Records for the task:
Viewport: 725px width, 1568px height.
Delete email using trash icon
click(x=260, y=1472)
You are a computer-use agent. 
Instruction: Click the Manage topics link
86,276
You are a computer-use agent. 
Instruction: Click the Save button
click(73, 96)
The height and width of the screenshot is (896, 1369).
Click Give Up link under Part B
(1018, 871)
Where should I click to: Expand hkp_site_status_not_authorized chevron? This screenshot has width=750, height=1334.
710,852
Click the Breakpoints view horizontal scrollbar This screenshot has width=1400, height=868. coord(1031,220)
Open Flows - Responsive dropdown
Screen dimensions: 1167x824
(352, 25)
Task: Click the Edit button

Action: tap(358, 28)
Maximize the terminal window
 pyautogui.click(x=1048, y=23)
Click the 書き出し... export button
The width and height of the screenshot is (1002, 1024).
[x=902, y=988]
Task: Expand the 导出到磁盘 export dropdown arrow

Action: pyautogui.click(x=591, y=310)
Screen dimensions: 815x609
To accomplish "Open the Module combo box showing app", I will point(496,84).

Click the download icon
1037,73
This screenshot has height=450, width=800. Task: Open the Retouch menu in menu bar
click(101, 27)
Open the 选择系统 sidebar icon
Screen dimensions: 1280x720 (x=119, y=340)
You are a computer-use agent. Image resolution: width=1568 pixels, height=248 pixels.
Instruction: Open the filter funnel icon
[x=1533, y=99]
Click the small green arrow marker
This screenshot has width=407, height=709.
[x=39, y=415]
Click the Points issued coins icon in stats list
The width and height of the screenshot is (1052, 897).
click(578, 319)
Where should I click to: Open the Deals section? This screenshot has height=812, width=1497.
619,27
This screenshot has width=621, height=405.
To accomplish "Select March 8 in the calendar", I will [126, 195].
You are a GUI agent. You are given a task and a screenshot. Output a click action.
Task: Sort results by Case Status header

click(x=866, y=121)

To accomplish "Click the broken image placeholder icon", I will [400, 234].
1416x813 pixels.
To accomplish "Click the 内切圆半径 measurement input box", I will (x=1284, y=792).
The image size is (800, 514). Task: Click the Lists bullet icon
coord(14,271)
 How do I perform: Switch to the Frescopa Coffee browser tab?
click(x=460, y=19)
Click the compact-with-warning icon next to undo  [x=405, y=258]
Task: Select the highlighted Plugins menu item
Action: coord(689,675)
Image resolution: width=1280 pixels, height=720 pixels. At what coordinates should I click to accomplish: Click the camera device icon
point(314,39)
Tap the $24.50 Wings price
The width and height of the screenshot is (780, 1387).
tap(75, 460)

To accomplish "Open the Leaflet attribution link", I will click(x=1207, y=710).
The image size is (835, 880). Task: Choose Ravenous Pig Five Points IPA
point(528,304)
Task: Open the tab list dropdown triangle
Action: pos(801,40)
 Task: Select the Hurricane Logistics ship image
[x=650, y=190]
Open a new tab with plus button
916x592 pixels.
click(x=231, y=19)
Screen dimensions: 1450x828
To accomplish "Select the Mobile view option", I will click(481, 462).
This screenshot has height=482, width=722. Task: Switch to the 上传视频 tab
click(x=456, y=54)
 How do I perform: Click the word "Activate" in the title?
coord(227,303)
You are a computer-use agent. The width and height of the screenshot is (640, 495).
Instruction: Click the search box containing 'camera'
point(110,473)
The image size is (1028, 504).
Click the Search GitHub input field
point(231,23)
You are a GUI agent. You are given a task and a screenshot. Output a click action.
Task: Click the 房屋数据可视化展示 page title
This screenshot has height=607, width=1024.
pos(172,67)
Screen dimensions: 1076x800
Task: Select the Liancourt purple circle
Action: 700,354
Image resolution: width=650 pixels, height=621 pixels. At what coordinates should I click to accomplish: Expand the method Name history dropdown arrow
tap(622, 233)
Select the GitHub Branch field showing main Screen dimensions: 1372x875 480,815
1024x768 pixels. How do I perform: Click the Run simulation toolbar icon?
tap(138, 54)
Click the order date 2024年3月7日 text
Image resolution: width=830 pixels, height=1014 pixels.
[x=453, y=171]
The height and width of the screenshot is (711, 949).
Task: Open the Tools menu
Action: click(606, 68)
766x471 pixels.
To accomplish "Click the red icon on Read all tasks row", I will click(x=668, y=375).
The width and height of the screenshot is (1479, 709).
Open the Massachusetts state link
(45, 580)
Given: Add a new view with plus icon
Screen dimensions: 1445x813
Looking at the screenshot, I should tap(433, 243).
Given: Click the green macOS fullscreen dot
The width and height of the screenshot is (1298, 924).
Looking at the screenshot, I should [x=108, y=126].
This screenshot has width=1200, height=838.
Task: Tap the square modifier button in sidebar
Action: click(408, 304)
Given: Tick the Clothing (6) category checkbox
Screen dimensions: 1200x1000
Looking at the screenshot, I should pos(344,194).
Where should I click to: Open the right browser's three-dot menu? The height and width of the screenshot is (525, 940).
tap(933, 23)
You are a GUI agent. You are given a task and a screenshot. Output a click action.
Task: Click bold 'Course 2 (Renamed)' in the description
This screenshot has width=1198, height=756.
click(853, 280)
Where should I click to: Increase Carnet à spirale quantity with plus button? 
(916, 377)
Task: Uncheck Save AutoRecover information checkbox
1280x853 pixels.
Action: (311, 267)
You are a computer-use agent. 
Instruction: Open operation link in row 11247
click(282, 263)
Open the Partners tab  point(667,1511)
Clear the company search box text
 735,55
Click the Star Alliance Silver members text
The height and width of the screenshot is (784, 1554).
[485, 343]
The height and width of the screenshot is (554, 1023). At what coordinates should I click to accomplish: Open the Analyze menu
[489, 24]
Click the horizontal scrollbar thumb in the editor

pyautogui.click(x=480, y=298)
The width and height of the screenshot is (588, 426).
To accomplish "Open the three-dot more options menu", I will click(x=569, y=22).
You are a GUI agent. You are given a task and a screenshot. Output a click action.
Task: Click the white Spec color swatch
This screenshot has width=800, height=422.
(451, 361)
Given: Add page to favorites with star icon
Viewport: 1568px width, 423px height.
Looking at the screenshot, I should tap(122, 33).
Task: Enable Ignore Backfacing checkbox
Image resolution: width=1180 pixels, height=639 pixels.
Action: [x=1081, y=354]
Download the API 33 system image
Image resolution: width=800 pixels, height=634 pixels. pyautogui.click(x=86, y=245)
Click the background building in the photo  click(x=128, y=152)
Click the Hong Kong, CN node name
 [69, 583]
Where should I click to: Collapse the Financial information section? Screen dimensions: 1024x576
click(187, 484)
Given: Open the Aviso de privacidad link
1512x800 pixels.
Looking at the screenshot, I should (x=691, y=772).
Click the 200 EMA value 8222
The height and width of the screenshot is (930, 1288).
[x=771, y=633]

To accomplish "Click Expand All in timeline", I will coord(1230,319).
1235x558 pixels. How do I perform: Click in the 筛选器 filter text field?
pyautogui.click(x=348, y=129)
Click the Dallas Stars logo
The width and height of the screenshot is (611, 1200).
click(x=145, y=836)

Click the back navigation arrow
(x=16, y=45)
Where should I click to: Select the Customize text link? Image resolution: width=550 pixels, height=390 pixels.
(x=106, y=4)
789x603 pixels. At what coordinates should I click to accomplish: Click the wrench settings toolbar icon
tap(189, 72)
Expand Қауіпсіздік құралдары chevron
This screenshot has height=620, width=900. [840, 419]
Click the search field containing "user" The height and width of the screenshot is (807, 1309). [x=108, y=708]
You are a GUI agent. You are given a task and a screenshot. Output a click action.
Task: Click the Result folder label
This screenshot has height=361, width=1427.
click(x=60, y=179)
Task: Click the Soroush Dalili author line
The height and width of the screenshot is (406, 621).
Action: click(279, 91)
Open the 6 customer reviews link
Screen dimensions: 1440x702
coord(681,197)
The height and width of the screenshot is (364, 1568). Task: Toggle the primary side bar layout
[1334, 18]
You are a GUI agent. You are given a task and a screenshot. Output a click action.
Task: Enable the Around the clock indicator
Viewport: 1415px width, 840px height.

Try it: Where the word "checkbox" is present in a line of the listing, copy that line.

Exercise output:
Given: Tick the Clothing (6) category checkbox
Task: Uncheck Save AutoRecover information checkbox
Task: Enable Ignore Backfacing checkbox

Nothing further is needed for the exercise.